In a lymph node biopsy with classic RS cells, you observe a background rich in eosinophils, plasma cells, and histiocytes, without broad collagen bands. The RS cells are numerous and classic in appearance. Which subtype is most likely?

A. Mixed cellularity Hodgkin lymphoma

B. Nodular sclerosis Hodgkin lymphoma

C. Lymphocyte-rich Hodgkin lymphoma

D. Nodular lymphocyte-predominant HL

Reveal Answer

Answer: A. Mixed cellularity Hodgkin lymphoma

Mixed cellularity HL is characterised by classic RS cells in a background of eosinophils, plasma cells, histiocytes, and lymphocytes without the collagen bands of nodular sclerosis. It is the second most common subtype and strongly EBV-associated. Nodular sclerosis would show broad collagen bands and lacunar cells. Lymphocyte-rich has a background of predominantly lymphocytes with rare RS cells. NLPHL would show popcorn cells in a nodular B-cell background.

Nodular Sclerosis — Detailed Histology

Medical diagram showing nodular sclerosis Hodgkin lymphoma with collagen-banded nodules, lacunar cells, NS1 versus NS2 grading, and anterior mediastinal involvement in a young woman.

Nodular Sclerosis Hodgkin Lymphoma: Diagnostic Histology

Panel A: Broad birefringent collagen bands, cellular nodules, partial effacement of lymph node architecture, thickened fibrotic capsule, polarised light inset. Panel B: Lacunar cell, clear pericellular lacuna, multilobed nucleus, prominent nucleolus, pale cytoplasm, formalin fixation artefact, occasional classic Reed-Sternberg cell. Panel C: NS1: abundant lymphocytes, scattered lacunar cells, few Reed-Sternberg cells; NS2: syncytial nests or sheets of lacunar cells, depleted lymphocytic background. Panel D: Young woman, anterior mediastinal lymph node mass, nodular sclerosis Hodgkin lymphoma clinical association.

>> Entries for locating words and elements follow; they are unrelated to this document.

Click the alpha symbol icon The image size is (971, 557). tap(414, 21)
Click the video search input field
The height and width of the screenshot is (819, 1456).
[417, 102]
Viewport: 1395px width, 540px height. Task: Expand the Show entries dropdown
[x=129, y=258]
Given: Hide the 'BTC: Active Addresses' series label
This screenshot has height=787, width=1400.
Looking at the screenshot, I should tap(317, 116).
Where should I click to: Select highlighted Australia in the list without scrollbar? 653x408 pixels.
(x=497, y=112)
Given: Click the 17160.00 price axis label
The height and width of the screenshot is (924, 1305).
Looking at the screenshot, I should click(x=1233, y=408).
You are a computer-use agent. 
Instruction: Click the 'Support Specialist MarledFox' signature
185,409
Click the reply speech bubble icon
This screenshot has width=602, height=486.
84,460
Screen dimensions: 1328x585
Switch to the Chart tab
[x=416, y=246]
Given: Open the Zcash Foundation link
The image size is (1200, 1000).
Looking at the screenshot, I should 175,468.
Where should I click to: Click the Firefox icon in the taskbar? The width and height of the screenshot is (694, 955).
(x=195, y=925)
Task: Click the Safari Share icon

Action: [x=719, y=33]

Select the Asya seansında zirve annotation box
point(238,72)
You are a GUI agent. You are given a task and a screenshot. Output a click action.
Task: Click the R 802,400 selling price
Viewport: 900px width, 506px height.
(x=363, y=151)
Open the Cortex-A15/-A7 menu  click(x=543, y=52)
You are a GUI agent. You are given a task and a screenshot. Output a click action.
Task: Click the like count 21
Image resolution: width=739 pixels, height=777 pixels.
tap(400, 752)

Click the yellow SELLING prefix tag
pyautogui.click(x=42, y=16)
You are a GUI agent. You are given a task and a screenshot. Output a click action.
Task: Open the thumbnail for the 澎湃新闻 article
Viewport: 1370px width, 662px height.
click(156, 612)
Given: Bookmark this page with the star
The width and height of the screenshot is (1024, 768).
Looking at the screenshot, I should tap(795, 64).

Nodular sclerosis (NS) is the most common HL subtype (60–80% in developed countries) and the one most likely to appear in a Year-2 practical exam.

Diagnostic criteria (all three needed):
1. Partial or complete effacement of nodal architecture by broad, birefringent collagen bands that divide the node into cellular nodules (visible on both H&E and polarised light).
2. Presence of lacunar cells within the nodules (classic RS cells may also be present but are less dominant).
3. Characteristic thickened capsule — the capsule itself is fibrotic, not just the intraparenchymal bands.

WHO grades NS1 and NS2:
• NS1 (grade 1): classic lacunar cells, abundant lymphocytes, few RS cells — better prognosis
• NS2 (grade 2): syncytial variant — sheets of lacunar cells forming 'nests,' depleted lymphocytic background — higher grade behaviour

Why does formalin matter here? Fresh tissue or frozen sections do NOT show lacunae. The retraction artefact only appears after formalin fixation. In an exam, if asked 'why do lacunar cells only appear on formalin-fixed paraffin sections?' — this is your answer.

Clinicopathological note: NS preferentially involves mediastinal lymph nodes in young women. A anterior mediastinal mass in a 20-year-old female = NS HL until proven otherwise.